Театр и привлекал, и отталкивал. Возможно, по сравнению с музыкой Цветаева считала театр искусством «грубым». Она выросла в атмосфере изобразительного искусства (это от отца) и особенно пленительной для нее атмосфере музыки (это от матери, замечательной пианистки). «Из этой Музыки, обернувшейся Лирикой», дети «уже никогда не выплыли…». Марина любила ноты романсов, так как в них больше слов, чем нот, «лебединый» скрипичный ключ она с особым наслаждением выводила в нотной тетрадке. А слово «хроматическая» и сами звуки этой гаммы, падающие «водопадом горного хрусталя», связывались в ее воображении с Романтикой и с Драматикой.
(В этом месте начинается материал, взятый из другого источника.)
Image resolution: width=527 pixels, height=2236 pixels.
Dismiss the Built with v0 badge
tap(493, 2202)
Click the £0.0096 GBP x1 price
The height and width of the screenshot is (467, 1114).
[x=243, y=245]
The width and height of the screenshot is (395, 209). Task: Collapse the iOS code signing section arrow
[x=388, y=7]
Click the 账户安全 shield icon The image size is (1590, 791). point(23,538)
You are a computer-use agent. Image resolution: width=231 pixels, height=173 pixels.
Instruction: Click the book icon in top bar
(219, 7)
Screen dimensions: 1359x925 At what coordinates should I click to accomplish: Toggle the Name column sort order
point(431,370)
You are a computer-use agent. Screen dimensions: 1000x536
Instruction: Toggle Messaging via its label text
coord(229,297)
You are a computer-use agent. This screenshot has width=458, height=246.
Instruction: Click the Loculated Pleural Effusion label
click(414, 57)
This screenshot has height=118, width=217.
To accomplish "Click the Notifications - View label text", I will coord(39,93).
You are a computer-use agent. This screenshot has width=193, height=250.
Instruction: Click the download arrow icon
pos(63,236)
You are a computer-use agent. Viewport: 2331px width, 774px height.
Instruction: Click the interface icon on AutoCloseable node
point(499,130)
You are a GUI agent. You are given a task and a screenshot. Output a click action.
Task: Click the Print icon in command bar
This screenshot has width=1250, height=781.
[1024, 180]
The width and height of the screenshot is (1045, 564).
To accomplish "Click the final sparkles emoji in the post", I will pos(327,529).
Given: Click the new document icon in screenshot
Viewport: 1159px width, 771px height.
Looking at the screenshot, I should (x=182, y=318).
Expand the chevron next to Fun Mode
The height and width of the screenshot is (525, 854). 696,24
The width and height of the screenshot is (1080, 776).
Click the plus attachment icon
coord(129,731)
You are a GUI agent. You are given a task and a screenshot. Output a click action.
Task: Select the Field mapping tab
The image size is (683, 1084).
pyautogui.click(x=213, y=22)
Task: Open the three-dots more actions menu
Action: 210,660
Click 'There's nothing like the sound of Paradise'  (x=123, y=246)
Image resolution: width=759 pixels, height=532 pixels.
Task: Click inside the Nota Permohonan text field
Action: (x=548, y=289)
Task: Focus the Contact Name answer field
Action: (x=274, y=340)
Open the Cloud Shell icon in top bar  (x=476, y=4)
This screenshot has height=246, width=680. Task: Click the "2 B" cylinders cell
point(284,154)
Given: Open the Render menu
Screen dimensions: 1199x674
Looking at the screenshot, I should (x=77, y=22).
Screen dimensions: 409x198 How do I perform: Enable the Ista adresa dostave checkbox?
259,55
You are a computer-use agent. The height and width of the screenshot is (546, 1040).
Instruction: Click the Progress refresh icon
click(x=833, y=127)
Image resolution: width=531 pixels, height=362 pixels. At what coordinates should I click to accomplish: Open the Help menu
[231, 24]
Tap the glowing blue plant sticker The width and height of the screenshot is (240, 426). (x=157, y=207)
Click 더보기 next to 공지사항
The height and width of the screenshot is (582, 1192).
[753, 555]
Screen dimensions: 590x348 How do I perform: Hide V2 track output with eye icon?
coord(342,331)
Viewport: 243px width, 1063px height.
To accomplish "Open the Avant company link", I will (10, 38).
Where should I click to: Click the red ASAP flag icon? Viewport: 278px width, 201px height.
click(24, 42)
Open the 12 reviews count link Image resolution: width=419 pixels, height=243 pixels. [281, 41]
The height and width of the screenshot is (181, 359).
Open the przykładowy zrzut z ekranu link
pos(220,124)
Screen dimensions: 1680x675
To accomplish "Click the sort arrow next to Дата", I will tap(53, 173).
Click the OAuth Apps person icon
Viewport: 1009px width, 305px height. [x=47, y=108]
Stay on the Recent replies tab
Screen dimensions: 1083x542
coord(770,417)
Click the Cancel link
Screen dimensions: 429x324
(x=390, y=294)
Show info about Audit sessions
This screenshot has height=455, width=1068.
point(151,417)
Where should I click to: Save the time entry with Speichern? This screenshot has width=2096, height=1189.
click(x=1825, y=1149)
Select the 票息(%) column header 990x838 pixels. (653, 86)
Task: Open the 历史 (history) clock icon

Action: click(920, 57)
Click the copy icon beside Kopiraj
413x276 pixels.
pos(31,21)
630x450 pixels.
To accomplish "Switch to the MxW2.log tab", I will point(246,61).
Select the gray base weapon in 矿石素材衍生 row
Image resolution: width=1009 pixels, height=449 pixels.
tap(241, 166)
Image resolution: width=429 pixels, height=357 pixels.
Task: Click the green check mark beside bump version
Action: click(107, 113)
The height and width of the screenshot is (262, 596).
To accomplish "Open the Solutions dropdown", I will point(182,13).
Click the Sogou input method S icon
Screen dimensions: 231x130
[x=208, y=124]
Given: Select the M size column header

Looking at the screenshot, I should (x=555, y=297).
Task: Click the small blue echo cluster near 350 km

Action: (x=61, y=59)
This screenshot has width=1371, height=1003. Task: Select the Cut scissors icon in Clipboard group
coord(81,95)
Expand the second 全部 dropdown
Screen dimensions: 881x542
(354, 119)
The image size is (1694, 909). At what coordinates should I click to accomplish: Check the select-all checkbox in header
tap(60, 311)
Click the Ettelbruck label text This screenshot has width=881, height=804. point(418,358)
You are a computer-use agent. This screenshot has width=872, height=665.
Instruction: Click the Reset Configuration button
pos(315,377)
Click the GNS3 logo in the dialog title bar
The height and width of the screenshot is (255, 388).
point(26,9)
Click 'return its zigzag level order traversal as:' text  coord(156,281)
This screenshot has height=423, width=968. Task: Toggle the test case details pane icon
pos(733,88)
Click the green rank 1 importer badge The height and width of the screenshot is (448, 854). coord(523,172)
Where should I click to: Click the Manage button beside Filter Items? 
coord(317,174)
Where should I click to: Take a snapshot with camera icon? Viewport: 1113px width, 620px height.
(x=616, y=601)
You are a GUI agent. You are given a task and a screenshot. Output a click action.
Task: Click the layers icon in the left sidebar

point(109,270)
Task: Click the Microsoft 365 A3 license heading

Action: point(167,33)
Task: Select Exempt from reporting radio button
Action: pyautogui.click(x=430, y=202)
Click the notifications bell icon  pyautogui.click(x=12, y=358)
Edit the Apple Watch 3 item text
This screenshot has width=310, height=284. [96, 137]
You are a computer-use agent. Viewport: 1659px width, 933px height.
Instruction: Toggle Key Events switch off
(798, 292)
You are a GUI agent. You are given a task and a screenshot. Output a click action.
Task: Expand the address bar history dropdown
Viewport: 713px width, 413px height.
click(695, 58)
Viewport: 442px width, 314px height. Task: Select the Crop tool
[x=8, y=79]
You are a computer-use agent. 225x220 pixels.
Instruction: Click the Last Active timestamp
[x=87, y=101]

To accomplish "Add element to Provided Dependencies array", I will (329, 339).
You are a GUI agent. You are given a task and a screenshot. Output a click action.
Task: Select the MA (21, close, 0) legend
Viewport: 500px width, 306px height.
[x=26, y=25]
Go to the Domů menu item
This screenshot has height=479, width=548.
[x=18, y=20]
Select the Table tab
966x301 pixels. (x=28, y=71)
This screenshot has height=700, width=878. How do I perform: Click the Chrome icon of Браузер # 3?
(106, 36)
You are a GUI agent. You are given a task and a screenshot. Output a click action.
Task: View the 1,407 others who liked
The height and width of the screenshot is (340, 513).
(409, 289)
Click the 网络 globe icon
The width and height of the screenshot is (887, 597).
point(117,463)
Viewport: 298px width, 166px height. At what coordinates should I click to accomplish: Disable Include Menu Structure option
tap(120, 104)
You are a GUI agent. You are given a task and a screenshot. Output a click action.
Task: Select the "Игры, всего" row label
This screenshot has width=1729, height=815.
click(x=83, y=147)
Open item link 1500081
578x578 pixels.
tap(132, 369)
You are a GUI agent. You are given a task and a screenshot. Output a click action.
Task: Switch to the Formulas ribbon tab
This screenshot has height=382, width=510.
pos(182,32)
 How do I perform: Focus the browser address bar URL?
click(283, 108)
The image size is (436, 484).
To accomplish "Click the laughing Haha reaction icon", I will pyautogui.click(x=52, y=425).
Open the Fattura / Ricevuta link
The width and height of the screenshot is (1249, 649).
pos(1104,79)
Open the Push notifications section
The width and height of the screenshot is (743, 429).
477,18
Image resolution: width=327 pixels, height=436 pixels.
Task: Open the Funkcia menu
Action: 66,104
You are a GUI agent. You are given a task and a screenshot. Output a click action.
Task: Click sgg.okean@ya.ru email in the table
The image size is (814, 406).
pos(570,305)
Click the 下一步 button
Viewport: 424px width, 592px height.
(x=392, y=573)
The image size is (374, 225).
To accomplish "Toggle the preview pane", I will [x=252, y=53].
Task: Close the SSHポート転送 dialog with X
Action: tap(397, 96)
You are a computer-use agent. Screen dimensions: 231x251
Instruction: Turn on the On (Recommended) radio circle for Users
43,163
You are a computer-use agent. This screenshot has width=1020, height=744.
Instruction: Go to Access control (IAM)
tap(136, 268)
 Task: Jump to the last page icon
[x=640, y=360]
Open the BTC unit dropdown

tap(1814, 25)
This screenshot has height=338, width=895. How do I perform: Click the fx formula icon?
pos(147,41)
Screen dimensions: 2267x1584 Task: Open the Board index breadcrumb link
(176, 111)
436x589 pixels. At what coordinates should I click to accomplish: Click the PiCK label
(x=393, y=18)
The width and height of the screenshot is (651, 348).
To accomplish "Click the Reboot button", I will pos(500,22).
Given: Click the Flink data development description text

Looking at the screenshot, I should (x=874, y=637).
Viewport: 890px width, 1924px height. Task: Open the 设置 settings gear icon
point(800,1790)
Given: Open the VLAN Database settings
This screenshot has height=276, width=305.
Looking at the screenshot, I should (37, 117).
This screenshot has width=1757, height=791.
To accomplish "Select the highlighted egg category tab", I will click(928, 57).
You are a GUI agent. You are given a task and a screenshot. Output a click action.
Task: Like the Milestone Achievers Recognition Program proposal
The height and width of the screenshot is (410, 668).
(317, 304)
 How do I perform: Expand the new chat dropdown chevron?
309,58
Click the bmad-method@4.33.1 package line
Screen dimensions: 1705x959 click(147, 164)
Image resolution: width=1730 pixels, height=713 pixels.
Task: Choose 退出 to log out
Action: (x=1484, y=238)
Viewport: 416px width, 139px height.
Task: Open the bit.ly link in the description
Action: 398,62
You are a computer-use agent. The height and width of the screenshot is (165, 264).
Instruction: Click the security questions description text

Эти два слова следует запомнить. Она писала их, как и Музыку, и Лирику, с заглавных букв. В подобной атмосфере «оставалось только одно: стать поэтом». Восприятие звучащего слова было у нее особенно обостренным, и Бальмонт однажды сказал ей: «Ты требуешь от стихов того, что может дать –только музыка».

Одно несомненно – театр она мерила меркой поэзии. И не в пользу театра. Самостоятельность театрального искусства, диктат режиссера ее пугали. Она опасалась, что на сцене слово, ритм стиха – этот материал ее драматической словесности – неизбежно будет задавлен, разукрашен чисто сценическими средствами. Ее беспокоила мысль: на каких условиях, взаимных уступках (сама она уступать свои позиции не собиралась) возникает творческое слияние драматурга и театра? Возможно ли оно вообще, тем более, что речь идет не просто о драматурге, а о поэте-драматурге! В 1922 г. в московском частном издательстве «Созвездие» вышло третье действие пьесы «Феникс». Отрывок Цветаева назвала «Конец Казановы» и определила его жанр: «драматический этюд».

Публикации предпослано авторское предисловие с пометой «Москва, октябрь 1921 г.» под названием «Два слова о театре», эпиграфом к нему были взяты слова Генриха Гейне: «Театр не благоприятен для Поэта, и Поэт не благоприятен для Театра».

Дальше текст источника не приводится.